The company was founded by Dr Andrew Woodland and Dr Mark Bell, medicinal chemists at the University’s School of Life Sciences. They will be joined by biologist Dr Rangeetha Jayaprakash and led by experienced biotech entrepreneur Dr Tim Sparey as CEO. In4Derm plans to expand significantly as it moves towards its goal of making safe and effective anti-inflammatory drugs available for patients.

Steroid creams are frequently prescribed for skin diseases, but these can cause serious side effects as well as proving inadequate to bring diseases such as psoriasis and eczema under control. Patients may then be referred for more intensive treatment, which could include pills or injections. Many treatments are not suitable for children, who are also more likely to suffer from eczema than adults.

As a result, there is a significant unmet need for new treatments for these diseases, and In4Derm has identified a new approach that they hope to bring into clinical trials in the next few years.

“The issue is that steroid creams and available oral treatments are not suitable for long term treatment of eczema in adults and many children with eczema are undertreated due to safety concerns, which is distressing for them and their parents,” said Dr Woodland.

“We have discovered two promising prototype drugs that we will now refine before progressing through into clinical trials. One is a pill and the other is a non-steroid cream. The work we have carried out to this point suggests our cream could be superior both in terms of safety and efficacy than current creams, whilst the pill seems to be safer than existing systemic treatment.

“Across the world there are lots of drugs in development for eczema but we are the first to target this particular mechanism, which we believe will be safer and more effective, offering the benefits of steroids without the risk.”

In4Derm combines Dundee’s excellence in molecular science with its world-leading drug discovery expertise.
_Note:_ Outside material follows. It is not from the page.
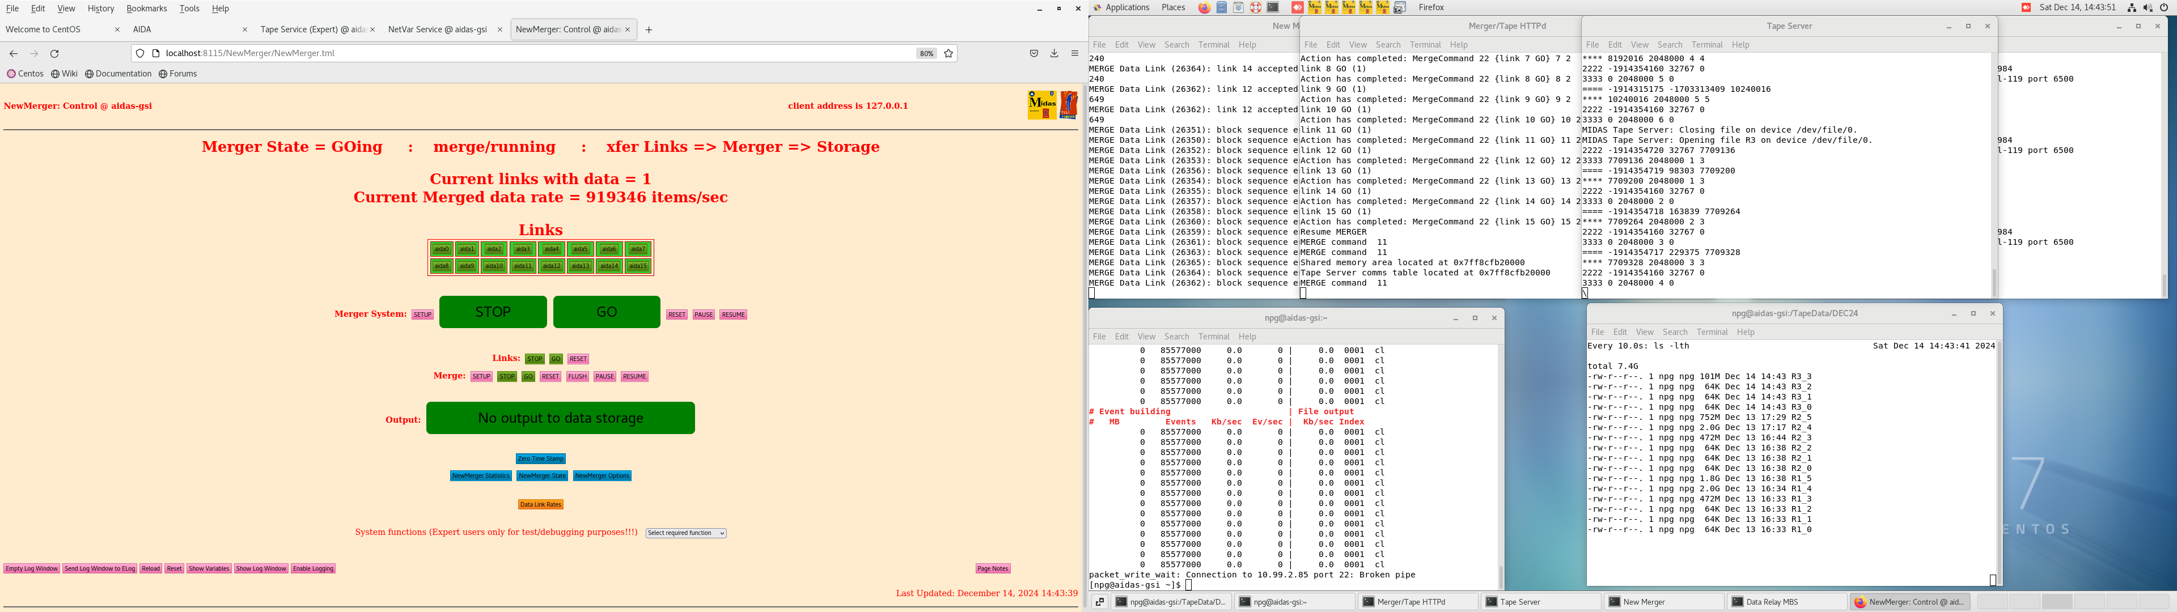Click the Firefox launcher in the GNOME panel
The height and width of the screenshot is (612, 2177).
1204,8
The company will initially be funded through a variety of sources, including support from Scottish Enterprise’s High Growth Spin-out Programme (HGSP). Scottish Enterprise will continue to work with In4Derm on an ongoing basis via its High Growth Ventures team.

Abigail Lyons, HGSP programme manager at Scottish Enterprise, said, “It’s great to see the fantastic progress In4Derm has made over the 3 years that our High Growth Spin-out Programme has supported its commercial and technical development, including our recent investment of a £200,000 convertible loan. We look forward to seeing the company’s continued growth and to exploring how we can work together in the future.”

The HGSP supports the commercialisation of leading-edge technologies emerging from Scotland’s universities, research institutes and NHS Boards. It helps researchers to export their ideas and inventions from the lab to the global marketplace.

Dr Woodland was named Scotland’s top entrepreneurial academic last year when he received the top prize of £78,000 in the Converge Challenge category at the Converge 2019 Awards final.

Converge is Scotland’s largest company creation programme designed for staff, students and recent graduates across all Scottish universities. Since launching in 2011, the programme has trained hundreds of aspiring academic entrepreneurs and supported around 225 businesses, with a survival rate of above 80%.